Interested to find out how this compares to Charter and Discovery (after the major correction) Perhaps a future article? :)
Librarian Capital profile picture
@Karan1 Thanks, I have written about Charter extensively (link to latest article below). Which one you prefer depends on what you think about Comcast's media businesses and valuation.

Comcast has media businesses whereas Charter is a Cable pureplay. Both Cable operations grew at similar rates. As mentioned above, Theme Parks seem great but Media and Studios face competition from Disney, Netflix, etc. - so you have to decide whether having NBCU (and Sky) makes Comcast better or worse (I will probably say a bit worse).

Charter is more levered, targeting a 4.0-4.5x Net Debt / EBITDA, whereas Comcast is trying to get back below 2.5x. So, even for the same EBITDA growth, Charter will grow its per-share earnings probably 5 ppt faster.

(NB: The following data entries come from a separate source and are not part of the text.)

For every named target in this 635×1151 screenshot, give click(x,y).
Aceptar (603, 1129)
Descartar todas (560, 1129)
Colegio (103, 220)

On valuation terms, both Charter and Comcast are trading at 4.7% FCF Yield. However, Charter is not paying cash taxes now - these will start in 2022, probably reducing its FCF by 20-25%. On the other hand, Charter probably deserves a higher valuation because it's a Cable pureplay and grows faster - so I have assumed exit FCF Yields of 4.0% for Charter and 6.0% for Comcast.

Overall, I marginally prefer Charter, which is one of my highest-conviction stocks, but (as disclosed above) I hold both and more in Charter by a small margin (Charter is a top-5 holding; Comcast is a top-10 one).

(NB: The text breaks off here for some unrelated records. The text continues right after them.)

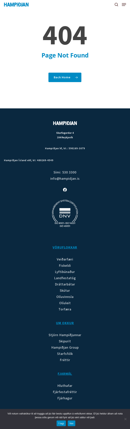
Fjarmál (65, 373)
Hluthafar (64, 385)
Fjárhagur (64, 398)
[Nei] (125, 419)
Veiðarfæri (65, 259)
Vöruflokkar (65, 247)
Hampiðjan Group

I hope this helps. I haven't looked at media-only stocks for a few years, and probably won't be researching Discovery any time soon.

@Librarian Capital wow thank you for the extremely detailed reply. This helps immensely! :) I will read the article on Charter as well. Media is something outside my circle of competence but I find the space Fascinating for the reasons you mentioned i.e. ongoing disruption in the business model currently under way and trying to understand how these companies adapt (and why it continues to draw new, more niche entrants like CURI etc.) You have my thanks as always
Librarian Capital profile picture
@Karan1 Thank you - it was a good question, and I enjoyed answering it.
Sounds abt right! I have been an investor since cmcsa was 26. I’m long and will continue to watch it’s rise.great management prevails.
Librarian Capital profile picture
@deadhead213 thank you for sharing, and congratulations on your gains.

(I also have an entry price around $26 on Comcast; I actually bought the Special Class A shares, ticker CMCSK, back then.)